Work is important for many reasons.  It is our right and our vocation, it is a way in which we express ourselves and grow as persons.  It is a way in which we come into relationship with others and contribute to the common good.  And it is how most of us have access to the necessities of life2.

Many Australians who are seeking secure and adequately paid employment are unable to find it.  Social inequality is growing and even some of those who have employment are experiencing poverty.

Unemployment is a serious social evil.  It deprives people of the income that they need to live, it wounds their spirits, it increases dependency on Government, and it deprives people of self esteem and the opportunity to contribute to society and to their own well-being.

Unemployment affects all sectors of Australian society, but it affects some groups in specific or particularly acute ways e.g. some young people's transition to independent adulthood is hampered by the lack of secure, adequately paid employment.

Unemployment affects people who are employed.  In conditions of high unemployment it is difficult for workers to bargain effectively with employers for fair wages and conditions.

According to ABS figures, 7.4% of Australians were unemployed in March 1999.  This figure included 40,700 young men between the ages of 15 and 19 and 28,500 young women in the same age group who were unable to find full time work3.

Governments, and a number of commentators, over the past decade have preached acceptance of continuing high levels of unemployment as ‘inevitable?.  Programs for unemployed people have taken on an increasingly punitive nature emphasizing the obligations of the unemployed rather than those of the community at large.  Current employment programs appear to place the blame for unemployment on the personal qualities of unemployed people rather than the structure of the economy and the functioning of the labour market.

Roles of workers, employers & governments

Workers, unemployed people, employers and Governments all have different roles to play in the world of work.  Their rights and duties are interconnected, and all have a part to play in the elimination of the scourge of unemployment and in the resolution of industrial disputes.

Rights & duties of workers

The Church teaches that we have a right and a duty to work, and that workers have a right to a just wage, safe conditions of work and adequate time for rest, recreation, family life and religious observance4.  Workers have a right to form and to join, or not to join, trade unions.  Since 1891 the Church has clearly stated that collective action is needed to give most workers some hope of bargaining with employers on an equal footing5. Workers have the right to strike, but should only do so as a last resort in grave circumstances.

Workers have a duty to provide a fair day’s work for a fair day’s pay, and to respect the person and property of their employer.  They should comply with all reasonable instructions6.

Rights & duties of employers

Employers have a right to a fair day’s work from their workers in return for a fair day’s pay.  They have a right to expect that their reasonable instructions are complied with and that their persons and property be respected.

Employers have a duty to provide their workers with a just wage and a safe and healthy workplace.  They must treat workers with respect and dignity and not to squeeze wages of the poor for the sake of profits7.

The role of governments & the ‘indirect employer?

Workers and employers are influenced by the broader social and economic structures that shape the availability of employment opportunities and the organization of work.
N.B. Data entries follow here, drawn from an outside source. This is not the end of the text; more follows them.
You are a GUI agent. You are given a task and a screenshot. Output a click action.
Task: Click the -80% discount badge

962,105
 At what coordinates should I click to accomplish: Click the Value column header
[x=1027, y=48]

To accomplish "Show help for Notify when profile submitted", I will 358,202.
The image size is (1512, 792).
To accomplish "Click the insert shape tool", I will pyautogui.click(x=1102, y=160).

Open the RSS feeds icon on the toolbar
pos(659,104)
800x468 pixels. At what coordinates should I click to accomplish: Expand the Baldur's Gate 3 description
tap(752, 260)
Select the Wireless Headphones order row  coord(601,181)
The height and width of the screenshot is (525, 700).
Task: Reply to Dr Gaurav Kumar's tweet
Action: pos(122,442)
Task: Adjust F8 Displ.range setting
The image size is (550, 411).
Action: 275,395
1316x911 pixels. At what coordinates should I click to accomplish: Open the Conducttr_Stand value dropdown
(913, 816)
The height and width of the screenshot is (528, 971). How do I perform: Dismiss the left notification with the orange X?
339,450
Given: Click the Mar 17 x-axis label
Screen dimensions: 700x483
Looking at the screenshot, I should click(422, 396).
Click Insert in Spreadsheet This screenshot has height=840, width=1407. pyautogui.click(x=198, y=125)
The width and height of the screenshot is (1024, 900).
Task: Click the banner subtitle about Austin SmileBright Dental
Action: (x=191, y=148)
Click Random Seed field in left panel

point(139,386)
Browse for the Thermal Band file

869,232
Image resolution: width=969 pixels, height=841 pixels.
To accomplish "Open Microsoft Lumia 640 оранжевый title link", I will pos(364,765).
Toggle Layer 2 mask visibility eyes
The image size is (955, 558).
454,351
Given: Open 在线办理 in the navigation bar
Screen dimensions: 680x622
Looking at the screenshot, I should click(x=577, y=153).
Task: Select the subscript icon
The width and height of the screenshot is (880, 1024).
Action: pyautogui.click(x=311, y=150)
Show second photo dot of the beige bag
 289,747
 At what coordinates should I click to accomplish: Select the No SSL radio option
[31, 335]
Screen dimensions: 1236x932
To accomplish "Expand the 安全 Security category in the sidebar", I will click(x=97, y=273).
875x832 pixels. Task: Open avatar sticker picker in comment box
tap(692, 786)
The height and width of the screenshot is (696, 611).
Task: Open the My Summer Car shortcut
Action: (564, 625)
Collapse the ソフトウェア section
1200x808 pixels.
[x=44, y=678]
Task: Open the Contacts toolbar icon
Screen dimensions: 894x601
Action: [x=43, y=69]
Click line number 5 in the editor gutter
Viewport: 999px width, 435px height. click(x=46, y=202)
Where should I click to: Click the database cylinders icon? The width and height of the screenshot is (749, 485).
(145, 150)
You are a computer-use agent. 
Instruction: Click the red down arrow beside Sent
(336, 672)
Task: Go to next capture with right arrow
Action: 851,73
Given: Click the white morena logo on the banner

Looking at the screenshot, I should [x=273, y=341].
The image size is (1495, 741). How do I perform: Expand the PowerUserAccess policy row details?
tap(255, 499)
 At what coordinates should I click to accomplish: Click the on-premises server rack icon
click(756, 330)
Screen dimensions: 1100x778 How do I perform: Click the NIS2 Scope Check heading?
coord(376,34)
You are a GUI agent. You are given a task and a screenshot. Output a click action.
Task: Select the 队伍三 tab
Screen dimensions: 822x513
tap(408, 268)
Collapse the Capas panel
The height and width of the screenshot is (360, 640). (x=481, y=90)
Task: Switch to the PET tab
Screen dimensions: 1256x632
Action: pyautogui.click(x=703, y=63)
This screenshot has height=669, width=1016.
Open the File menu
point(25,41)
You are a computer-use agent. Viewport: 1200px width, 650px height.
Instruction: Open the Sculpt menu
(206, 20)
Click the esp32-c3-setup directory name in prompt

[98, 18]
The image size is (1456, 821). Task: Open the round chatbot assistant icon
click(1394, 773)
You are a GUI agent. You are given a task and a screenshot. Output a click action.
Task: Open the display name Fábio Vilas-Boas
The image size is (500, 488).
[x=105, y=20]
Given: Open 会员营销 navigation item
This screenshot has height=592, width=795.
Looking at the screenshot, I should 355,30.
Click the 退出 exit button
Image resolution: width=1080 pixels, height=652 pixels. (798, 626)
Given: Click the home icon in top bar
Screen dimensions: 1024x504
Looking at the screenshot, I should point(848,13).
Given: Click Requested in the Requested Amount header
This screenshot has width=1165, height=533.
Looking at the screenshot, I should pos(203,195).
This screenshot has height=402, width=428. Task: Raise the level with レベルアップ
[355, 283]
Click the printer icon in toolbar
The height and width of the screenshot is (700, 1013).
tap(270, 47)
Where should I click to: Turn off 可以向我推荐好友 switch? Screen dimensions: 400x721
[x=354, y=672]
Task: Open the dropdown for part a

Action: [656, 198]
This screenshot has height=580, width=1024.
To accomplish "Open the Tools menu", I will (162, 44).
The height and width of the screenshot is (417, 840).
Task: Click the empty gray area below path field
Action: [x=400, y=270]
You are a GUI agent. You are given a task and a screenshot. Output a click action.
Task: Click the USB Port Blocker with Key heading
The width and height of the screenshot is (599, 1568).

John Paul II uses the term ‘indirect employer? to refer to such structures and institutions8.  They too share in responsibility for justice in the world of work.

The role of government is to assist, support and coordinate the efforts of individuals, families and groups in society to ensure that each of them is oriented to the good of all.  It should not take away from them their own proper roles9.

Governments must protect, foster and promote the human rights of all people and all groups.  Such rights are civil and political as well as economic, cultural and social.

Governments must act not only in the interests of particular groups, but for the good of all10. They must intervene in social and economic life to establish conditions that help each person and each group to achieve their potential as freely and fully as possible.  This includes providing an appropriate legal framework for the settlement of industrial disputes which harmonizes the rights of workers, employers, and of the whole community.  It includes intervening in the functioning of the economy if necessary to promote adequate employment opportunities for all seeking paid work.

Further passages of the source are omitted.